- [About this task]: Copy out every entry precisely.

(Beginning of Supplied material)

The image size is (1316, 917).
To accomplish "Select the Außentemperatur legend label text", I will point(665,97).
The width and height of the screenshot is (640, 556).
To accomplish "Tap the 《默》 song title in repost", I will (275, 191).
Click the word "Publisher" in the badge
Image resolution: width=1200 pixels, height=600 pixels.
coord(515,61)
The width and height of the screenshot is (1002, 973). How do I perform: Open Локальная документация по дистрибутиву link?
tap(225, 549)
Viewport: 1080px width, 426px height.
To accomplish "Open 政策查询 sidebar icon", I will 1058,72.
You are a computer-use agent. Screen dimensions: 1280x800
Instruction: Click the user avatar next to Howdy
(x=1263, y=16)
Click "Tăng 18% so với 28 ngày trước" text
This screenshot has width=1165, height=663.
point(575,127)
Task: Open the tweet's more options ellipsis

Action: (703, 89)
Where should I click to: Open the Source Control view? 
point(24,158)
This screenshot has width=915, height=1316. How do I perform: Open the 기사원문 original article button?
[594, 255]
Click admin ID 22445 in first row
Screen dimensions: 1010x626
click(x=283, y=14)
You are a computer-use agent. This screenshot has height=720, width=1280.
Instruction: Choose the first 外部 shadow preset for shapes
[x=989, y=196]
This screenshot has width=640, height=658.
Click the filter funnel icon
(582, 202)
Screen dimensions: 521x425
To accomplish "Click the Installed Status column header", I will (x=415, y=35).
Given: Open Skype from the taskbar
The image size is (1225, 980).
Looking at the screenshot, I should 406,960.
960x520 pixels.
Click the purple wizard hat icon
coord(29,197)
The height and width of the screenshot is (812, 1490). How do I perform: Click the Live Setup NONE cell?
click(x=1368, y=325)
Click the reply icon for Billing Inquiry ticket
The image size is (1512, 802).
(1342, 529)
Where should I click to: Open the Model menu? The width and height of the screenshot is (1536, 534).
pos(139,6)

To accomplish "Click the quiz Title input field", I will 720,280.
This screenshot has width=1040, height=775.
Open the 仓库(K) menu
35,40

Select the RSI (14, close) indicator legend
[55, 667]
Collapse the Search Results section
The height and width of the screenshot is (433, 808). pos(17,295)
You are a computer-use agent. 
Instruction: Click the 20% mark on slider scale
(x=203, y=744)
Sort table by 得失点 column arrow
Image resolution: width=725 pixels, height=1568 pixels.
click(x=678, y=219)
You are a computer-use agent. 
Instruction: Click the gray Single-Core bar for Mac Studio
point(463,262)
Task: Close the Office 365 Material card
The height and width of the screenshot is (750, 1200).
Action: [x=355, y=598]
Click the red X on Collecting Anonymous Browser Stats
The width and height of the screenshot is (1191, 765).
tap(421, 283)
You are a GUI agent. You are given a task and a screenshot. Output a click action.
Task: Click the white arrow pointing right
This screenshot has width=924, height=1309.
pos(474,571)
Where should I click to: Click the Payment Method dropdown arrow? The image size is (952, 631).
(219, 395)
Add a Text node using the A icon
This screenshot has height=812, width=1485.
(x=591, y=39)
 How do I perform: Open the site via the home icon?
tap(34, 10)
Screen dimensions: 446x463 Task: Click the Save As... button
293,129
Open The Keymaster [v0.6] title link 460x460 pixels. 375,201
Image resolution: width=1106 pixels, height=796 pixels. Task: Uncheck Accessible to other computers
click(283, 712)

(End of Supplied material)

- [Response box]:
The image size is (1316, 917).
To accomplish "Select the Außentemperatur legend label text", I will point(665,97).
The width and height of the screenshot is (640, 556).
To accomplish "Tap the 《默》 song title in repost", I will (275, 191).
Click the word "Publisher" in the badge
Image resolution: width=1200 pixels, height=600 pixels.
coord(515,61)
The width and height of the screenshot is (1002, 973). How do I perform: Open Локальная документация по дистрибутиву link?
tap(225, 549)
Viewport: 1080px width, 426px height.
To accomplish "Open 政策查询 sidebar icon", I will 1058,72.
You are a computer-use agent. Screen dimensions: 1280x800
Instruction: Click the user avatar next to Howdy
(x=1263, y=16)
Click "Tăng 18% so với 28 ngày trước" text
This screenshot has width=1165, height=663.
point(575,127)
Task: Open the tweet's more options ellipsis

Action: (703, 89)
Where should I click to: Open the Source Control view? 
point(24,158)
This screenshot has width=915, height=1316. How do I perform: Open the 기사원문 original article button?
[594, 255]
Click admin ID 22445 in first row
Screen dimensions: 1010x626
click(x=283, y=14)
You are a computer-use agent. This screenshot has height=720, width=1280.
Instruction: Choose the first 外部 shadow preset for shapes
[x=989, y=196]
This screenshot has width=640, height=658.
Click the filter funnel icon
(582, 202)
Screen dimensions: 521x425
To accomplish "Click the Installed Status column header", I will (x=415, y=35).
Given: Open Skype from the taskbar
The image size is (1225, 980).
Looking at the screenshot, I should 406,960.
960x520 pixels.
Click the purple wizard hat icon
coord(29,197)
The height and width of the screenshot is (812, 1490). How do I perform: Click the Live Setup NONE cell?
click(x=1368, y=325)
Click the reply icon for Billing Inquiry ticket
The image size is (1512, 802).
(1342, 529)
Where should I click to: Open the Model menu? The width and height of the screenshot is (1536, 534).
pos(139,6)

To accomplish "Click the quiz Title input field", I will 720,280.
This screenshot has width=1040, height=775.
Open the 仓库(K) menu
35,40

Select the RSI (14, close) indicator legend
[55, 667]
Collapse the Search Results section
The height and width of the screenshot is (433, 808). pos(17,295)
You are a computer-use agent. 
Instruction: Click the 20% mark on slider scale
(x=203, y=744)
Sort table by 得失点 column arrow
Image resolution: width=725 pixels, height=1568 pixels.
click(x=678, y=219)
You are a computer-use agent. 
Instruction: Click the gray Single-Core bar for Mac Studio
point(463,262)
Task: Close the Office 365 Material card
The height and width of the screenshot is (750, 1200).
Action: [x=355, y=598]
Click the red X on Collecting Anonymous Browser Stats
The width and height of the screenshot is (1191, 765).
tap(421, 283)
You are a GUI agent. You are given a task and a screenshot. Output a click action.
Task: Click the white arrow pointing right
This screenshot has width=924, height=1309.
pos(474,571)
Where should I click to: Click the Payment Method dropdown arrow? The image size is (952, 631).
(219, 395)
Add a Text node using the A icon
This screenshot has height=812, width=1485.
(x=591, y=39)
 How do I perform: Open the site via the home icon?
tap(34, 10)
Screen dimensions: 446x463 Task: Click the Save As... button
293,129
Open The Keymaster [v0.6] title link 460x460 pixels. 375,201
Image resolution: width=1106 pixels, height=796 pixels. Task: Uncheck Accessible to other computers
click(283, 712)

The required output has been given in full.